Because the inventory figure is so significant, I'll quote a comment I made in January:

inventory adjustment's impact is, on a short term basis, negatively correlated with consumption, and negatively serially correlated with itself; in short, looking at trends, I like to throw about half of it away and put the rest with consumption.
On that basis consumption was basically flat and the headline number about a point higher than reported. The consumer, perhaps boosted by stimulus checks, drew down inventory, and producers let them.

You can compare this to February, the last time I made a table like this. Note that the Q4 estimate at that point was positive, and has been downgraded 0.8 percentage points.

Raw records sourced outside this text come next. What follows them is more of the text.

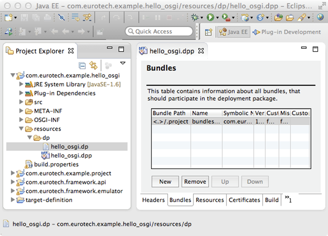Click the Skip All Breakpoints icon
This screenshot has width=328, height=236.
(x=61, y=17)
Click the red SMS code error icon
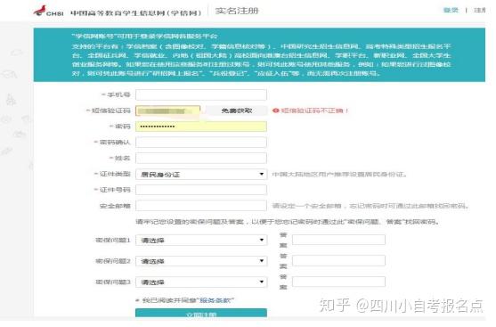The image size is (496, 327). [x=275, y=110]
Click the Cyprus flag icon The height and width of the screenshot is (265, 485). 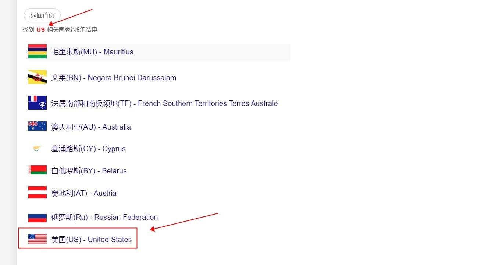[38, 149]
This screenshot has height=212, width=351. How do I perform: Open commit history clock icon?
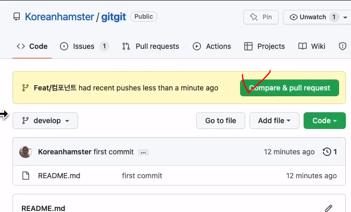(327, 152)
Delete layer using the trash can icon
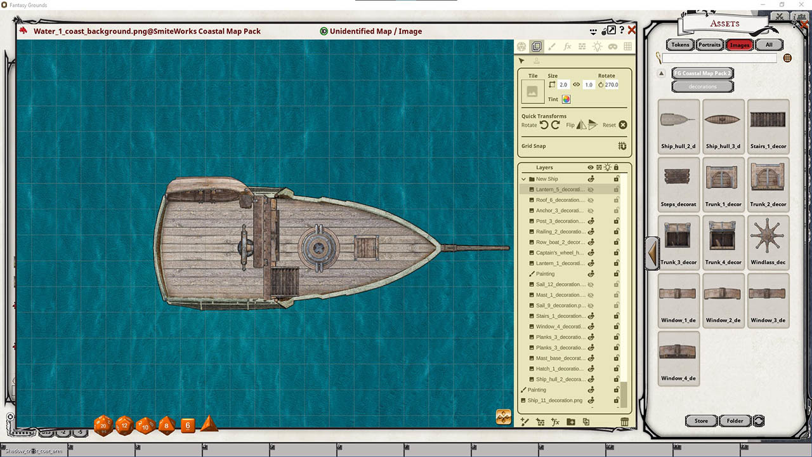 pos(624,421)
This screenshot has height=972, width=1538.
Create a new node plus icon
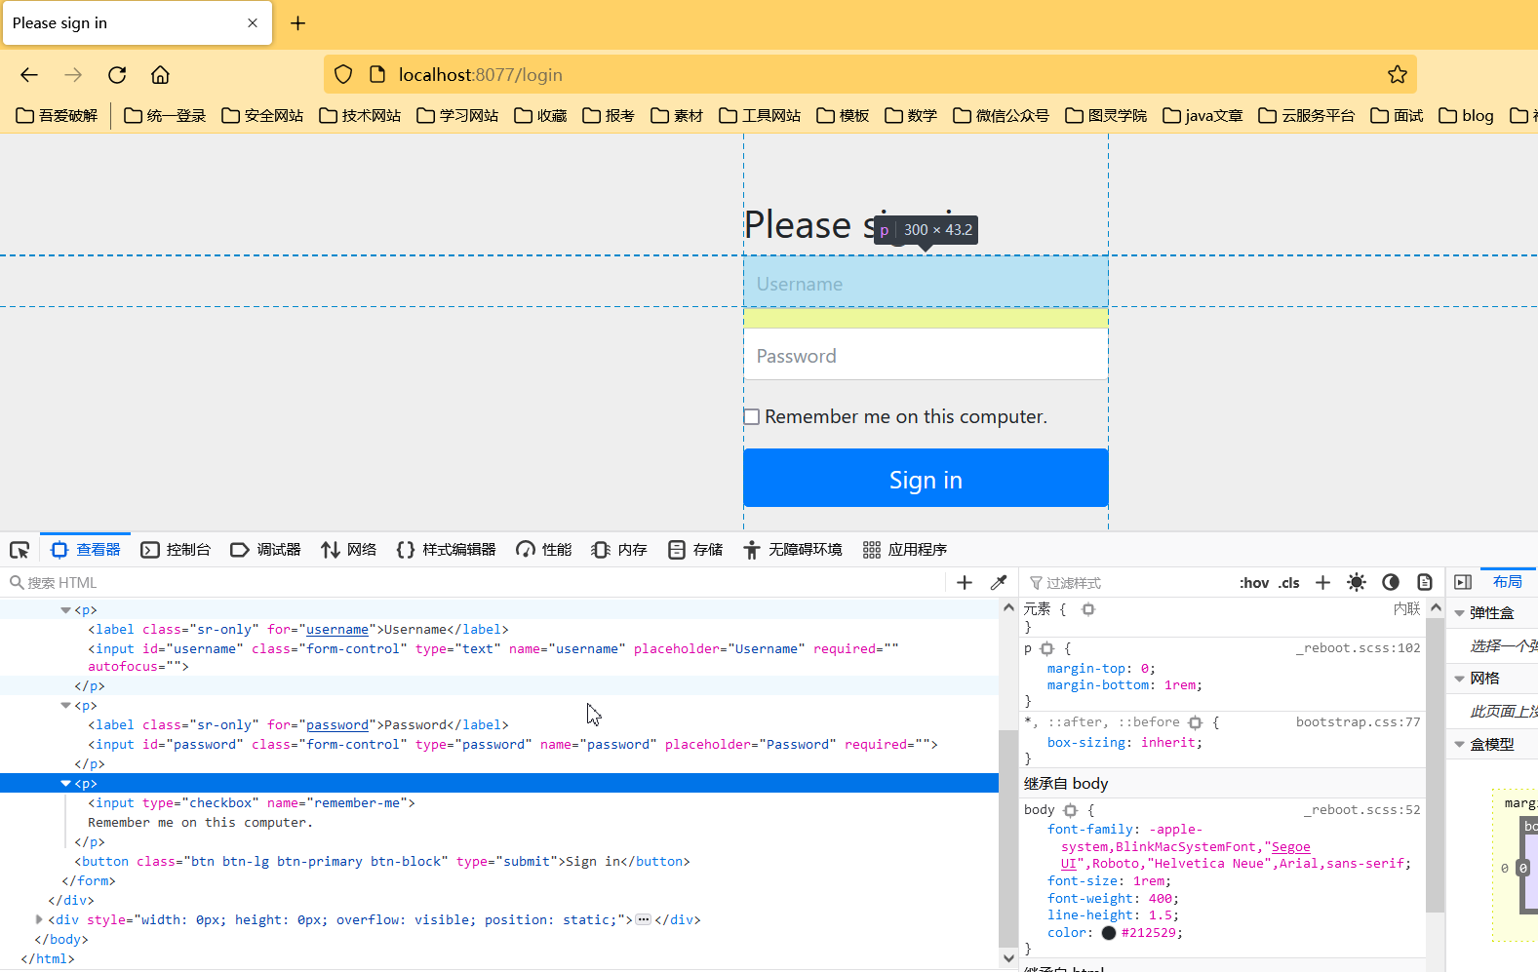pos(965,582)
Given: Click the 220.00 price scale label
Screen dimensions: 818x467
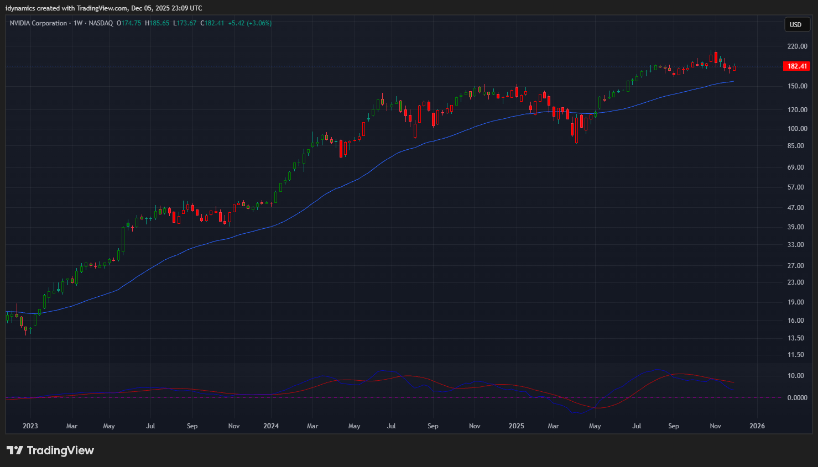Looking at the screenshot, I should pyautogui.click(x=797, y=46).
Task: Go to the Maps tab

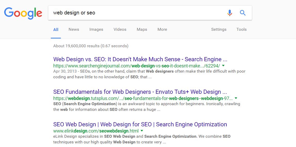Action: point(142,29)
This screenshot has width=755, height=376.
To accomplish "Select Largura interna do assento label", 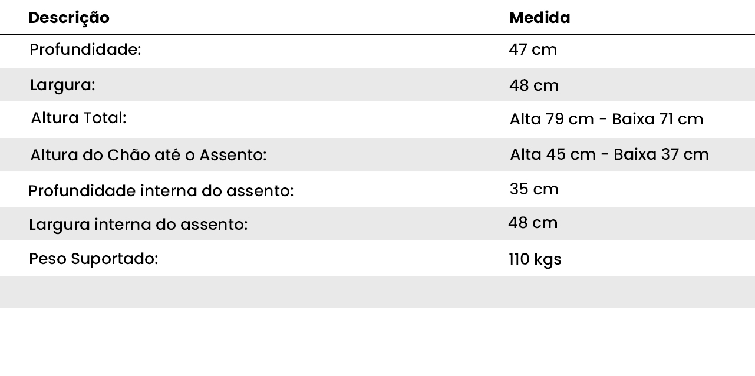I will pyautogui.click(x=138, y=225).
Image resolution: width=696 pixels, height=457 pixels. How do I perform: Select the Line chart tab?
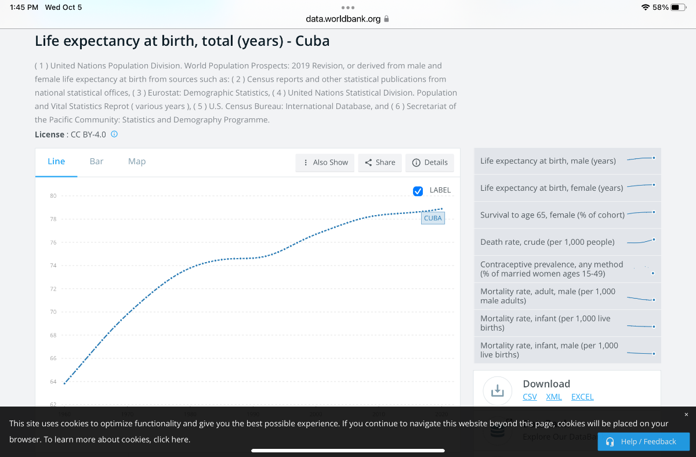tap(56, 161)
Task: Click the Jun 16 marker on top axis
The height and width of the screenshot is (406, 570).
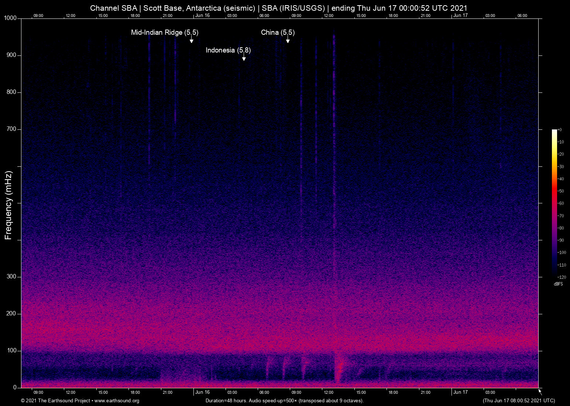Action: [202, 16]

update: Residential fixed investment is now 3.5% of GDP, not too far above its multi-decade low in the early eighties. There's still a lot of overhang, and I would expect that multi-decade low to be broken, if not by the time the Q4 data come out then by Q1. On the other hand, if you imagine it's not going to dip below, say, 2.75%, that means further deceleration in that area would only take an aggregate of 3 percentage points off of future quarterly growth reports. (I saw a recent calculation of probably not quite 2 million excess housing units, which was about the annual rate of construction when it constituted 6% of GDP. If demand, over the intermediate to long term, is going to keep doing what it has done over the past couple decades, long-term equilibrium would suggest that we run below average by, for example, 2% of GDP for 3 years, or some equivalent.)